What is being asked => For every entry below, retype it exactly as it reads.

Supplied records =>

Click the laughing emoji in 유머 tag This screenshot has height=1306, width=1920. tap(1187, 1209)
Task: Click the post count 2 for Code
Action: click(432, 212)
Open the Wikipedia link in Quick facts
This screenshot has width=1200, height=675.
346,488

Reply =>
Click the laughing emoji in 유머 tag This screenshot has height=1306, width=1920. tap(1187, 1209)
Task: Click the post count 2 for Code
Action: click(432, 212)
Open the Wikipedia link in Quick facts
This screenshot has width=1200, height=675.
346,488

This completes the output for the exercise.